30 MART 2014 YEREL SEÇİMLERİ
Bu seçimler ekonomi ve hürriyeti destekleme seçimidir. Seçmenlerin bu seçimde kendilerinin çıkarları için bu idareye destek vermeleri gerekiyor. Zira yaşadıkları şehirler Batı uygarlık seviyesine çıkmakla kalmayacak onlara örnek olacaktır. Bunun en güzel örneğini 1990’lı yıllarda İstanbul ve İzmir’de gördük. İstanbul’da susuzluğun ve pisliğin hakim olduğu Sözen dönemi, İzmir’de gelişmenin yeşerdiği Özfatura donemi. Şu andaki durum bunun tersi. İstanbul, Batılı ülke büyükşehirlerine örnek olan bir şehir. İzmir ise büyük bir köy. Bunu sadece Kordon boyunu gezmekle görebilirsiniz. 

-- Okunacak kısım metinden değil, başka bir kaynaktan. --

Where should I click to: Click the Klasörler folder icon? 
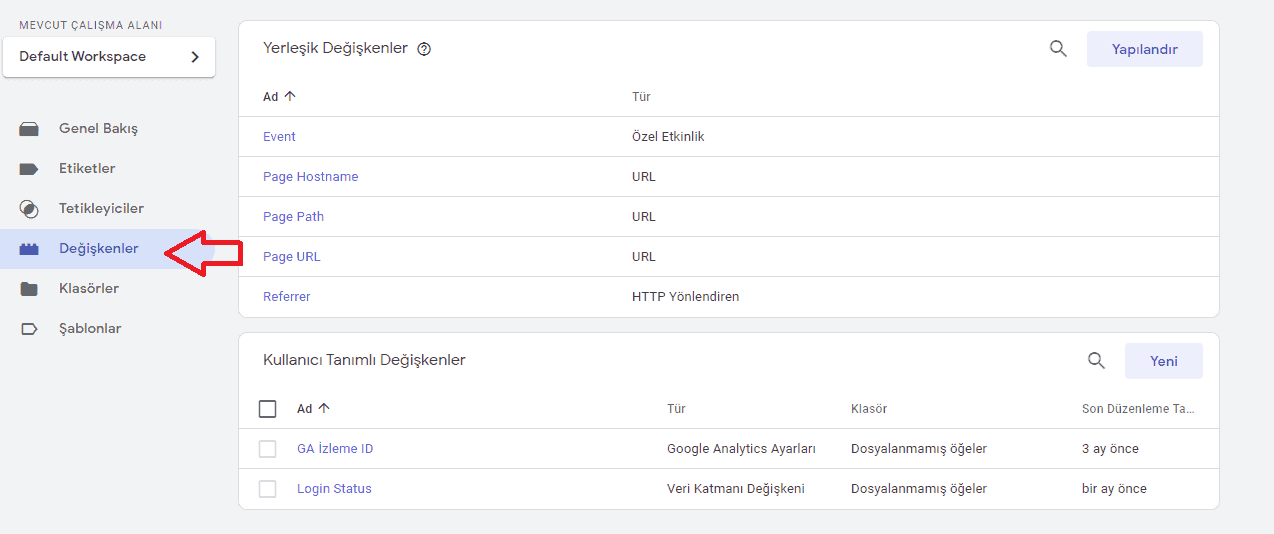[29, 289]
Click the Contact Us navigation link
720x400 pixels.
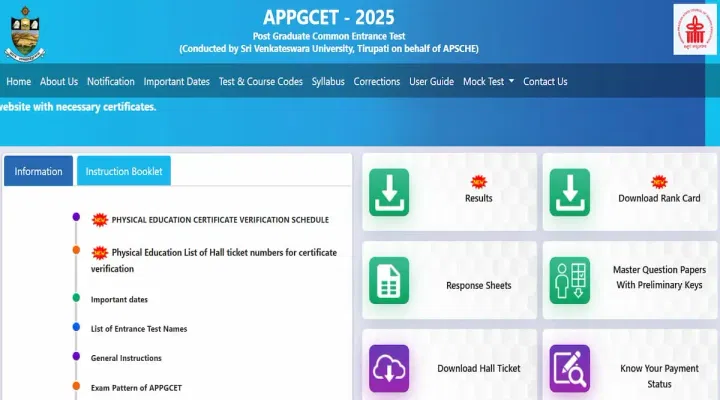545,82
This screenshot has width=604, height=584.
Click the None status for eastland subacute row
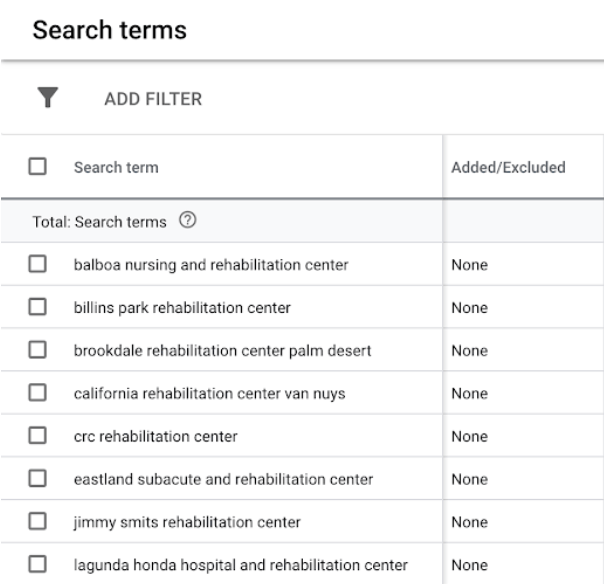pos(470,480)
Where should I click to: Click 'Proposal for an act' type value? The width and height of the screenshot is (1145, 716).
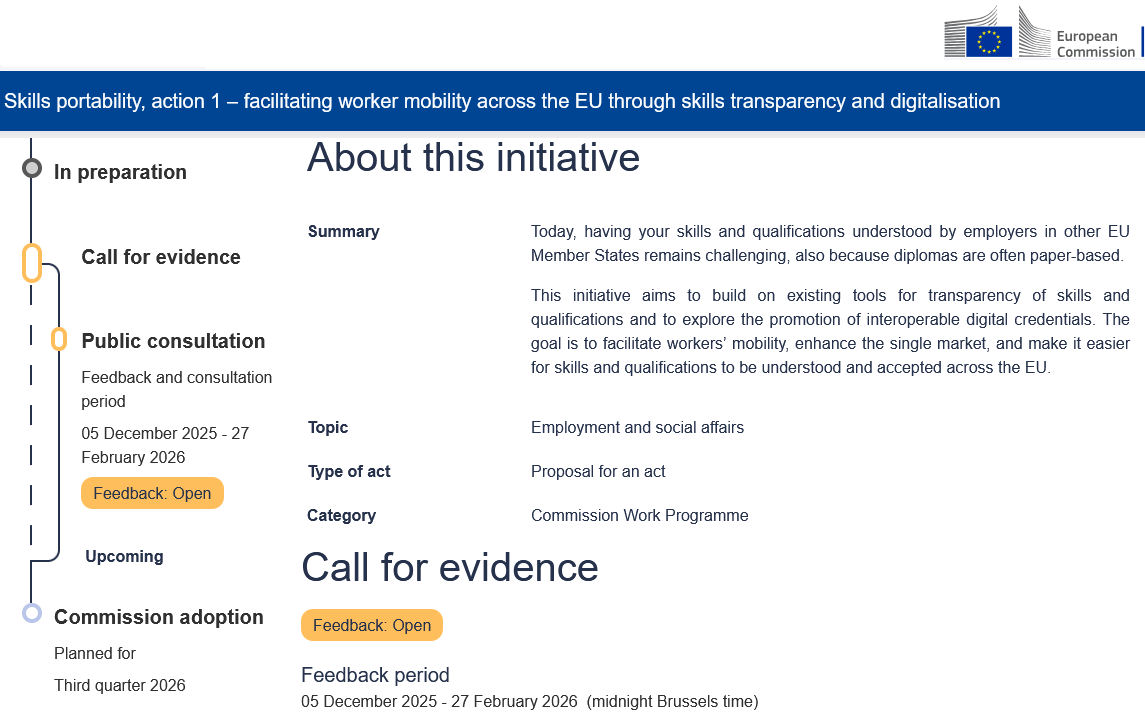pyautogui.click(x=598, y=471)
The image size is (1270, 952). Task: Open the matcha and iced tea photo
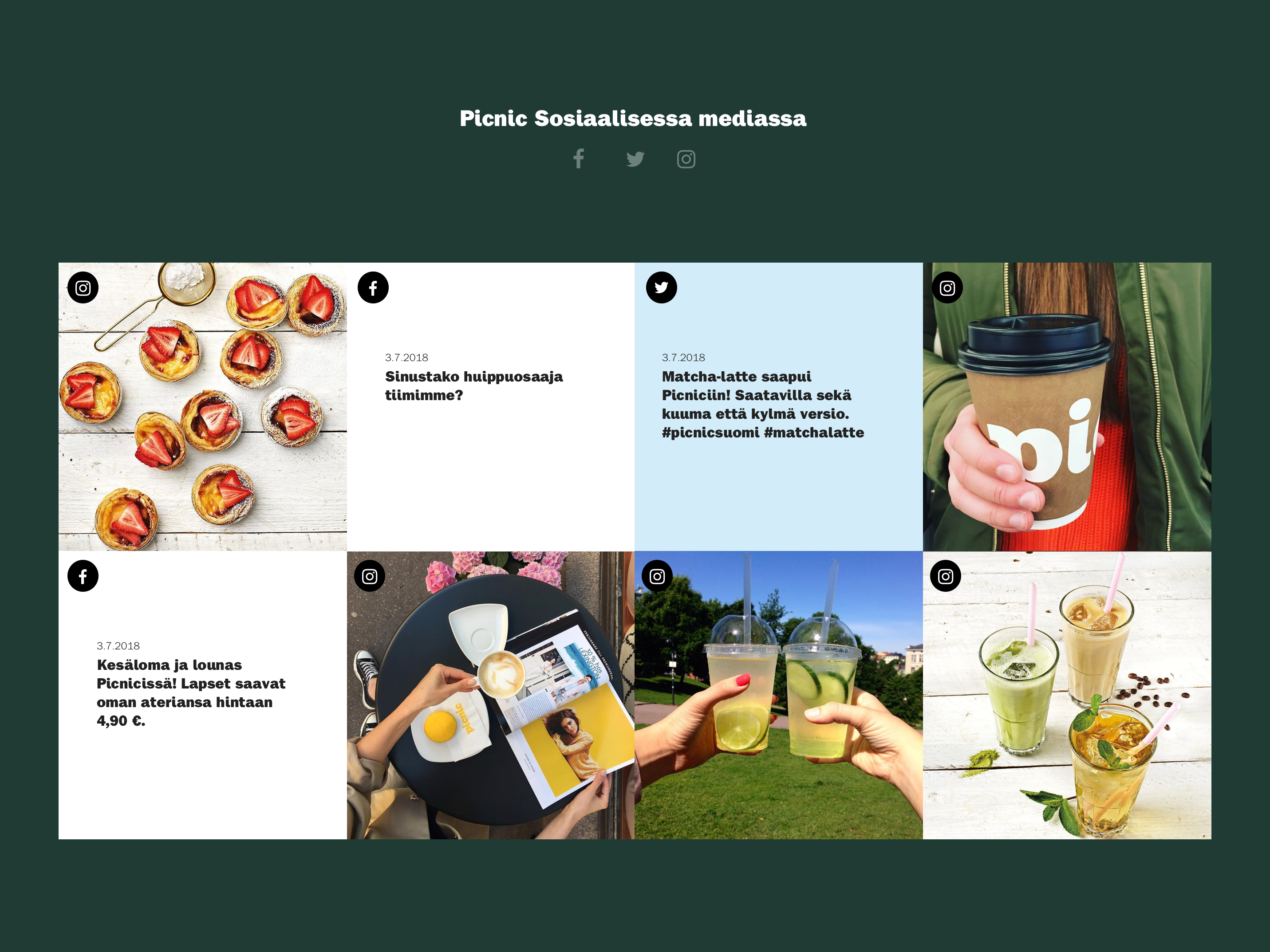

İzmir halkı daha iyisine layık değil midir? Elbette ki siyasi tercihini genel seçimlerde kullanacaktır. Yerel seçimlerde nasıl ki son on yılda İstanbul, Batıya örnek olmuşsa İzmir halkının da bundan geri kalır yani olamaz. Akıl şu andaki merkezi idarenin adayını destekleyerek İzmir’in köy halinden kurtulmasını sağlamaktan geçiyor. Diğer taraftan Türkiye genelinde yerel seçimlerdeki halkımızın oy vermedeki en önemli kriterleri kendine hizmet edecek adayın gerek merkezi idareyle bağı gerekse yurt dışı bağlantılarıyla yerel halkına sağlayacağı olanaklardan geçmektedir. Bu olanaklar merkezi idare bağı ile daha fazla ise o yönde oy kullanmak yöre halkı çıkarınadır. Yoksa demokrasi, halkların özgürlüğü veya çare o Gül bu Gül diye gidersek yerel hizmetler acısından geçmişte olduğu gibi şimdi de hüsrana uğrarız. Netice olarak yerel secimler birinci derecede ekonomik ve sosyal hizmetler olup ikinci derecede merkezi idarenin bu hizmete katkısıdır. Bu katkıyı sağlamada hürriyet kendi elimizdedir.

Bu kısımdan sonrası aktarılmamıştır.